BYRN faces execution risk in scaling its retail channel, integrating new product lines, and realizing promised margin recovery, especially as startup costs and inventory normalization play out. Regulatory uncertainty around less-lethal weapons and changing consumer sentiment could impact growth, while the upcoming CEO transition introduces potential leadership risk. Margin expansion hinges on successful product launches and channel mix management, both of which are exposed to competitive and operational pressures.

Forward Outlook

For Q1 2026, BYRN expects:

  • Seasonally lower sales than Q4, but well above Q1 2025, reflecting typical post-holiday softness.
  • Gross margin to incrementally improve throughout 2026, targeting 63–65% by year-end as price increases and product mix shift take effect.

For full-year 2026, management maintained a growth and margin expansion outlook:

  • Revenue growth expected each quarter, driven by expanded retail footprint and new products.
  • Adjusted EBITDA margin to continue expanding, maintaining “Rule of 40+” performance.

Management highlighted several factors that will drive results:

  • Broader retail access and new chain partners in underrepresented regions.
  • Efficiency gains from U.S. manufacturing and modular product rollout.
  • Continued investment in marketing, with leverage expected as scale builds.

Takeaways

BYRN’s 2025 performance marks a strategic inflection point, with retail channel momentum and product innovation underpinning a multi-year growth runway.

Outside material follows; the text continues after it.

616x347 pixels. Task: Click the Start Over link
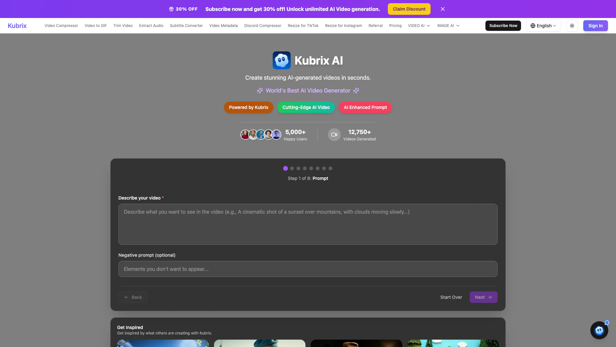point(451,297)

  • Channel Transformation: Brick-and-mortar is now the engine of growth, but brings margin management and inventory challenges that require disciplined execution.
  • Innovation as Margin Lever: Modular platforms and accessory expansion are designed to widen the addressable market and drive structural cost reductions, supporting future margin expansion.
  • Leadership and Execution Watch: CEO transition, new product launches, and early-stage subscription models are key variables for future quarters; investors should monitor execution on these fronts.

Conclusion

BYRN’s Q4 and full-year 2025 results confirm a successful pivot toward retail channel scale and operational leverage, with margin recovery and new product monetization set to define the next phase. Execution on manufacturing, innovation, and leadership transition will be critical to sustaining momentum in 2026 and beyond.

Industry Read-Through

BYRN’s success in scaling brick-and-mortar partnerships and leveraging experiential retail reflects a broader trend among consumer safety and specialty device companies seeking mainstream adoption. The channel mix shift highlights the tradeoff between reach and margin that many hardware-driven businesses face. Modular product platforms, cost-down manufacturing, and accessory ecosystems are increasingly necessary to defend share and support profitability in the face of rising competition and consumer expectations. Early moves toward recurring revenue and connected devices signal where the broader personal safety and consumer electronics categories are heading, as companies seek to deepen engagement and stabilize cash flow. Other industry players should note BYRN’s ability to rapidly scale retail, manage regulatory headwinds, and innovate across both product and go-to-market fronts.